Lo strumento essenziale della democrazia rappresentativa continua a essere trattato come se il Palazzo si fosse trasformato in un mercato delle vacche (pardon, delle cacche) Il manifesto, 4 marzo 2014
L’intreccio è apparentemente senza soluzione, salvo che una soluzione c’è sempre: prendere un po’ di tempo. La corsa di Renzi sulla legge elettorale — quando era solo il segretario del Pd voleva approvarla in prima lettura entro febbraio, scadenza poi spostata di un mese causa più alto incarico — sbatte contro l’equivoco fondativo del suo governo. I garanti del patto sulle riforme, Berlusconi e Renzi medesimo, hanno interessi opposti a quello del partito che con i suoi 32 senatori tiene in piedi l’esecutivo, il Nuovo centrodestra di Alfano. Al presidente del Consiglio e al Cavaliere interessa tenere sulla corda i partiti con la minaccia di elezioni nel 2015, al ministro dell’interno sta a cuore prolungare la legislatura fino a quando Berlusconi sarà politicamente tramontato (per raccogliere la leadership che non può contendere). I primi hanno fretta, il secondo rallenta. Con Alfano sta la minoranza Pd che vuole mettere in crisi l’asse tra Firenze ed Arcore, oltre che una straordinaria ragione di buonsenso: l’Italicum applicato al bicameralismo paritario peggiora i suoi già numerosi difetti. Ecco spiegati gli emendamenti dei bersaniani Lauricella e D’Attorre, che rinviano l’operatività della nuova legge elettorale all’entrata in vigore della riforma del senato. Altra promessa, o minaccia, renziana.

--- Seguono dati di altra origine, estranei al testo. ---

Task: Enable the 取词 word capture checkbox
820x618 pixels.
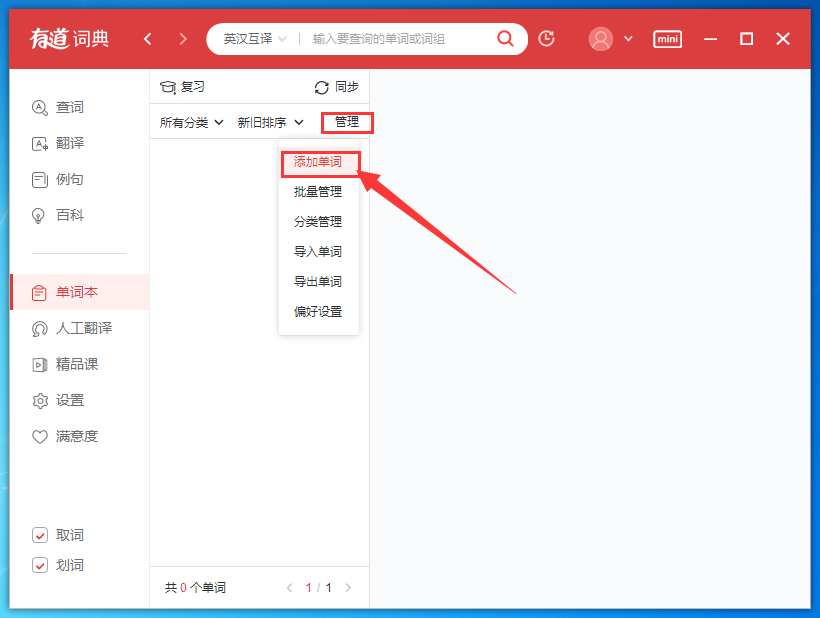Action: (x=41, y=535)
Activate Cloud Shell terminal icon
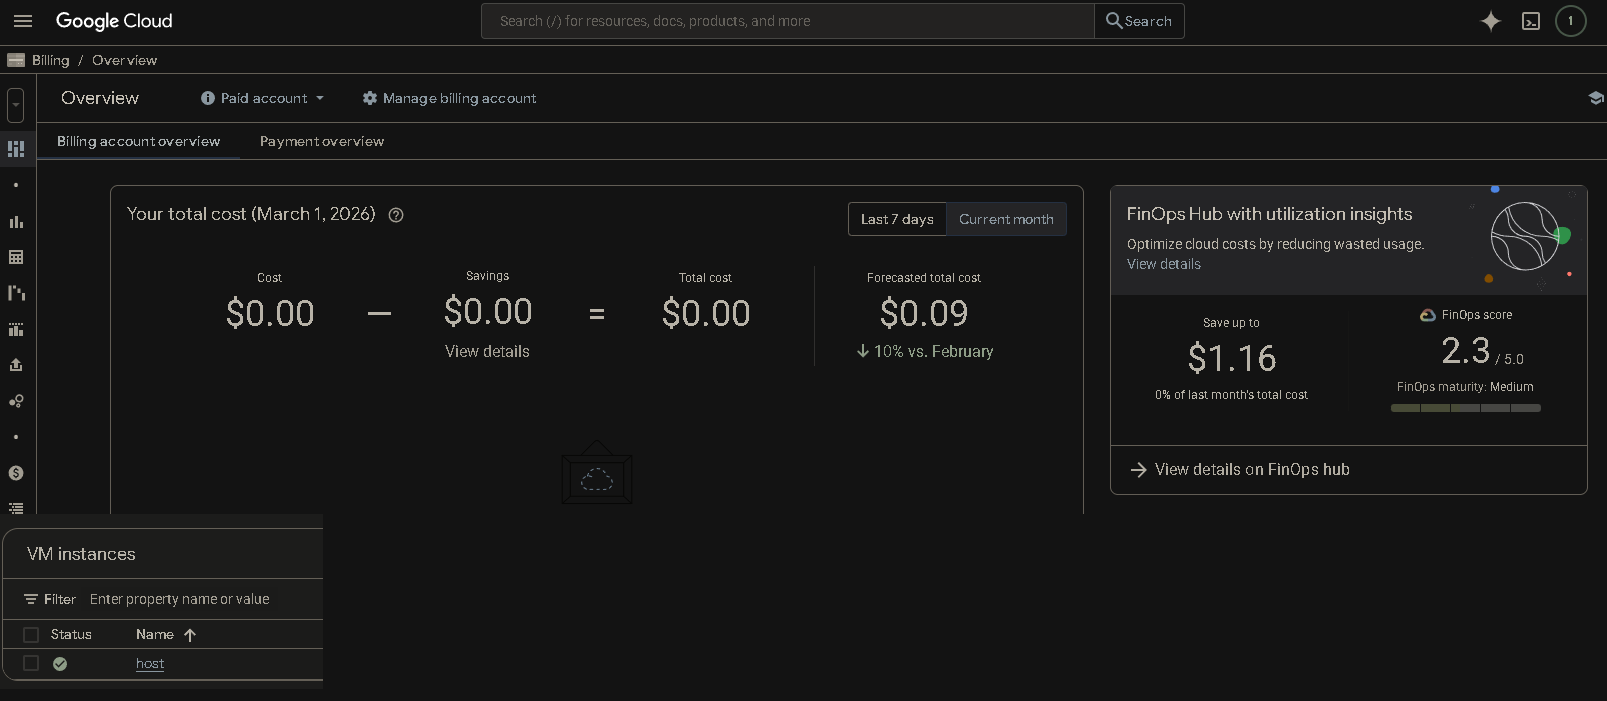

L’aula della camera affronterà l’argomento oggi pomeriggio, partendo dal voto degli emendamenti al testo del relatore Sisto (Fi) che rispecchia il vecchio accordo Pd-Fi-Ncd. Ci sono i tempi contingentati e Renzi spera ancora di chiudere il discorso entro fine settimana. Stamattina il comitato dei nove della commissione affari costituzionali deciderà sull’ammissibilità dei nuovi emendamenti che andranno ad aggiungerci agli oltre duecento da votare. Tra questi nuovi quello D’Attorre che trasforma l’Italicum in una legge elettorale valida solo per la camera dei deputati. Dal punto di vista costituzionale nulla impedisce, ne ha impedito, di avere due sistemi diversi per le due camere — anche se la Consulta nella recente sentenza ha sottolineato i rischi per la governabilità. In teoria (ma non si è mai fatto) la Costituzione consentirebbe di sciogliere in anticipo anche una sola camera.
Con l’emendamento D’Attorre in caso di elezioni anticipate a prima della riforma del senato, per palazzo Madama si voterebbe con il sistema uscito dalla sentenza della Consulta, con soglia di sbarramento per le coalizioni persino più alta dell’Italicum (20%) ma più bassa per i partiti coalizzati (3%). E senza premio di maggioranza, quindi il vincitore della camera non avrebbe la garanzia di poter governare senza alleanze successive al voto. Per Renzi questa eventualità appare comunque preferibile rispetto alla proposta Lauricella, che rinvia l’entrata in vigore dell’Italicum alla riforma del senato, per la quale è decisivo ogni singolo voto del Ncd. In ogni caso potrebbe minacciare le elezioni anticipate, accada quel che accada. Il presidente del Consiglio non è però riuscito ancora a convincere il berlusconiano Verdini. Ha ancora qualche ora, perché gli emendamenti in questione, sui quali è possibile un pericoloso voto segreto, sono all’articolo due della legge e dunque non sarebbero stati in ogni caso votati oggi.
Nel frattempo è completamente uscita dai radar la proposta di riforma del senato, che il segretario Pd aveva promesso per metà febbraio. Si sa che persino il presidente della Repubblica ha fatto conoscere i suoi dubbi per la progettata «camera dei sindaci», e che Renzi sta immaginando correzioni. Ha fretta ma non riesce a correre.